Chives DNS resolver (1988) - fanf2
https://www.hactrn.net/hacks/chives/
======
exikyut
This appears to be a historical DNS relay for the TOPS-10 operating system.
I'm seeing references to it being both a server and a client, which makes
sense.

\- This contains two lines of info:
[https://books.google.com.au/books?id=Xb9O5yNS5GEC&pg=PA26&lp...](https://books.google.com.au/books?id=Xb9O5yNS5GEC&pg=PA26&lpg=PA26&dq=chives+dns&source=bl&ots=M9LpePZ2ls&sig=vHUBLtCUmN84Ll_hrDGmvpFMDik&hl=en&sa=X&ved=0ahUKEwi_0brt3JLaAhWMxrwKHRfFDLI4ChDoAQg0MAI#v=onepage&q=chives%20dns&f=false)

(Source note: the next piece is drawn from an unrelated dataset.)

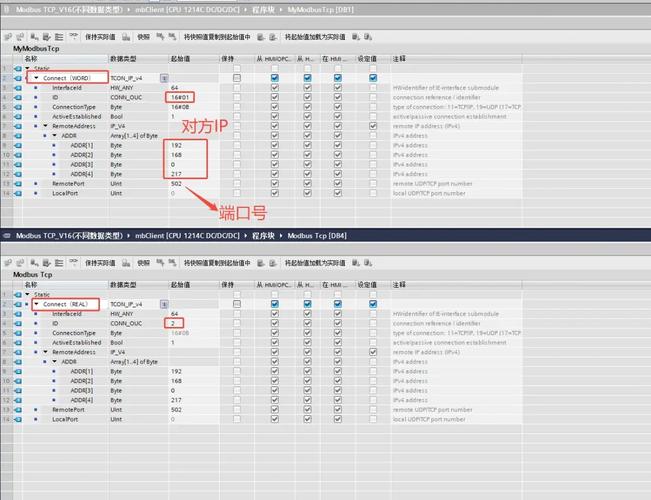Click 将快照值复制到起始值中 in top toolbar
This screenshot has width=651, height=500.
point(216,37)
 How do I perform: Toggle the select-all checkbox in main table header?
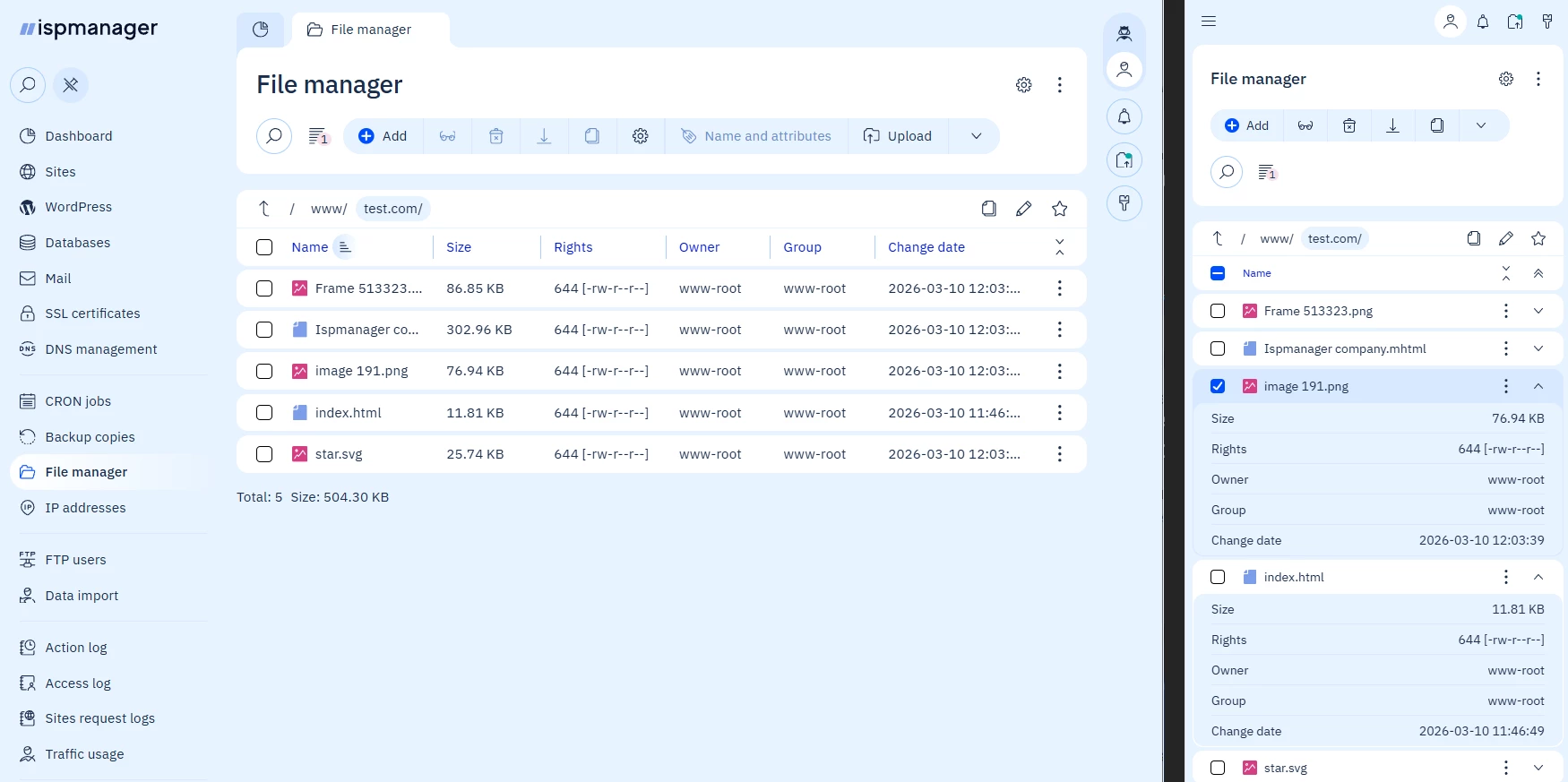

\- ^F for "chives" for some interesting info in here:
[http://www.sorbs.net/faq/rfc2308.html](http://www.sorbs.net/faq/rfc2308.html)

From this sourcecode:

\- Info:
[https://www.hactrn.net/hacks/chives/SOURCE/-READ-.-THIS-.5](https://www.hactrn.net/hacks/chives/SOURCE/-READ-.-THIS-.5)

\- An early form of the MIT license (? I THINK):
[https://www.hactrn.net/hacks/chives/SOURCE/COPYRIGHT.NOTICE....](https://www.hactrn.net/hacks/chives/SOURCE/COPYRIGHT.NOTICE.2)

------
cbsmith
Not sure what I should be looking at here.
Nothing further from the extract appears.